I recommend memorizing all of the properties of logarithms, those should help you a lot! If you have any more problems, please don't hesitate to let me know, because I'm enrolled in a course covering the exact same things that you are!

 

[MadmanMurray]

Thanks for the replies but I'm still stuck with a lot of these. I can do 1.) now at least though.

Cristo:
2.) I honestly have no idea what to do here even with these factors. In this equation you gave me "(x+1)(x-2)(x+C)=x^3+x^2+Ax+B" I don't even know where you got the C from.

3.) I haven't learned how to do simultaneous equations fully yet. I know how to substitute simple equations but I've no idea how to substitute equations like these. I know that X = 1 + 3/2Y but trying to substitute that into the quadratic I'm lost.

The rest I'm reading up on right now.

Thanks jackson I need all the help I can get right now. I have a good tutorial on logarithms that the teacher recommended but I don't really have time to read the whole thing right now. I've grasped a fair bit of it though.

 

[cristo]

Thanks for the replies but I'm still stuck with a lot of these. I can do 1.) now at least though.

Good.

Cristo:
2.) I honestly have no idea what to do here even with these factors. In this equation you gave me "(x+1)(x-2)(x+C)=x^3+x^2+Ax+B" I don't even know where you got the C from.

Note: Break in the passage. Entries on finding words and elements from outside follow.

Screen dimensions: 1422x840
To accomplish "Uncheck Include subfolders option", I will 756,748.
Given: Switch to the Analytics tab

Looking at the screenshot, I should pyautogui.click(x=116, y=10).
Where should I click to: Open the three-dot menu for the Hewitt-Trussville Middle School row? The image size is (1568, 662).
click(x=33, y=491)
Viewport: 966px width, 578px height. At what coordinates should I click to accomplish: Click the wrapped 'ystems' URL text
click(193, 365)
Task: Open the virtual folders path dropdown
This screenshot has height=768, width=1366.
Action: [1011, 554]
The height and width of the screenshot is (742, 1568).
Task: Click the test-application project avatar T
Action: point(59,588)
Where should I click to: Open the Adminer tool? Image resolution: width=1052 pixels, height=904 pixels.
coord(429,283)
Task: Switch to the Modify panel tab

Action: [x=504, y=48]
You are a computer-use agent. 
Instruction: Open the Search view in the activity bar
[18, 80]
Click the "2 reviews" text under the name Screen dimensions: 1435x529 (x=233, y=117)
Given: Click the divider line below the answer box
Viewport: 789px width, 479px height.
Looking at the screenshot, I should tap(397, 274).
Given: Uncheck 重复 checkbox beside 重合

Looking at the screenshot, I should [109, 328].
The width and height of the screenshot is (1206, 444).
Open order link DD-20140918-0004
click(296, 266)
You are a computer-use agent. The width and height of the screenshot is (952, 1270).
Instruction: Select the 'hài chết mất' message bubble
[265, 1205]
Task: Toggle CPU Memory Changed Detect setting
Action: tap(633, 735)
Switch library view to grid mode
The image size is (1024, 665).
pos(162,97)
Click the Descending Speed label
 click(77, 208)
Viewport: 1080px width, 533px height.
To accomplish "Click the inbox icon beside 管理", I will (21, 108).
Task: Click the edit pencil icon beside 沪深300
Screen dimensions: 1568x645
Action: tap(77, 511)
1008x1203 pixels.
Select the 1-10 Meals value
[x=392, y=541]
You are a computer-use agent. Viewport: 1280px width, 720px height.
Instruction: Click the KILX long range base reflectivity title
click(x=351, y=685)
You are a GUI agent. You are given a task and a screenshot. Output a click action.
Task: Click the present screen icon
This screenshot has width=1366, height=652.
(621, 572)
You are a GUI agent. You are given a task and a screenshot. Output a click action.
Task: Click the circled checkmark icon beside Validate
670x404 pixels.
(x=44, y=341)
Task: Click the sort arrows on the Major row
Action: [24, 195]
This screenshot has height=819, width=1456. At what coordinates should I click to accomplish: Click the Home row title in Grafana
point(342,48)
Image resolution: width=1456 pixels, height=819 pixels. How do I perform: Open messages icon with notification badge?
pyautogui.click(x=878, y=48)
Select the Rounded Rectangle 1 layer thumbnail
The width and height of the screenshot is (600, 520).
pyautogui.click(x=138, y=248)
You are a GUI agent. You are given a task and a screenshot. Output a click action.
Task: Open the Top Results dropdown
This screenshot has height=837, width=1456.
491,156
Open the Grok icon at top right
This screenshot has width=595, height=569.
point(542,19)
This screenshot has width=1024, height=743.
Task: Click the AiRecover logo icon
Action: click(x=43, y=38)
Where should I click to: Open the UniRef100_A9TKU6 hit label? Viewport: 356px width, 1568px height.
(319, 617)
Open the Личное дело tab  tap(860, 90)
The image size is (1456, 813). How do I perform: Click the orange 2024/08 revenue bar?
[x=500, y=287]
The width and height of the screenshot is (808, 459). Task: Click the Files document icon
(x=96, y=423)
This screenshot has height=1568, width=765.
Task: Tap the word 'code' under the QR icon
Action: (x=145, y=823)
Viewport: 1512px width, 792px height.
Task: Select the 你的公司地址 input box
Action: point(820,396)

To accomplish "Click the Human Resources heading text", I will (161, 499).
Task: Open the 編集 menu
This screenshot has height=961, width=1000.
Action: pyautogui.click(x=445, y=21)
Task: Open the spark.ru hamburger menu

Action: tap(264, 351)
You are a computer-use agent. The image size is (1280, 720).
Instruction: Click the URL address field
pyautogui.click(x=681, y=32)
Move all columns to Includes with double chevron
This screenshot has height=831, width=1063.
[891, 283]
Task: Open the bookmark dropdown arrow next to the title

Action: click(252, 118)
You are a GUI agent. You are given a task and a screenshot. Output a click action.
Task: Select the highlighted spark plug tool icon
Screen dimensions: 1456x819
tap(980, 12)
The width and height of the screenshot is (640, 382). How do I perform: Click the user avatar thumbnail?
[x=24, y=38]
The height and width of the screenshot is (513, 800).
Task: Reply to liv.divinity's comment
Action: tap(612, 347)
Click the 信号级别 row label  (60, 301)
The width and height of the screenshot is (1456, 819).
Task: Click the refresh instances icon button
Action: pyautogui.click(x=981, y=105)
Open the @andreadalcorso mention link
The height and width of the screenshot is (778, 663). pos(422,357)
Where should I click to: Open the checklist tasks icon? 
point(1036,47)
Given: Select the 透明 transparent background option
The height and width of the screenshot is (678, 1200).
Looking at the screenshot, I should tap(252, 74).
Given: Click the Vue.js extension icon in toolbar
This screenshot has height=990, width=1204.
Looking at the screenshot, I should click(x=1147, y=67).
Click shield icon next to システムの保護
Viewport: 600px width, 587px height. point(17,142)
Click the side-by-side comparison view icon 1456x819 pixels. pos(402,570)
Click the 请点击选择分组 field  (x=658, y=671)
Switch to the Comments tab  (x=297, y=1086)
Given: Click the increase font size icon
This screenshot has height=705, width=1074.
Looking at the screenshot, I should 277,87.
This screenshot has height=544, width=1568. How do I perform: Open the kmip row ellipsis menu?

Well, firstly you should recall that a cubic equation has three factors. You are given two: (x+1) and (x-2), so you can write the third as (x+C) (since the coefficient of x^3 is 1). Now, you can expand the left hand side of the equation and group in terms of x.

Now, to complete the question: what can you say about A and B is you have the equation x^2+3x+1=x^2+Ax+B?

3.) I haven't learned how to do simultaneous equations fully yet. I know how to substitute simple equations but I've no idea how to substitute equations like these. I know that X = (1 + 3Y)/2 but trying to substitute that into the quadratic I'm lost.

Ok. Firstly note my amendment to your above comment: the 1 must be divided by 2 also. Then, just literally put the equation for x into the quadratic:

[(1+3Y)/2]^2-2[(1+3Y)/2]-Y^2=-3

and expand and simplify. This will give you a quadratic in Y, which you should be able to solve.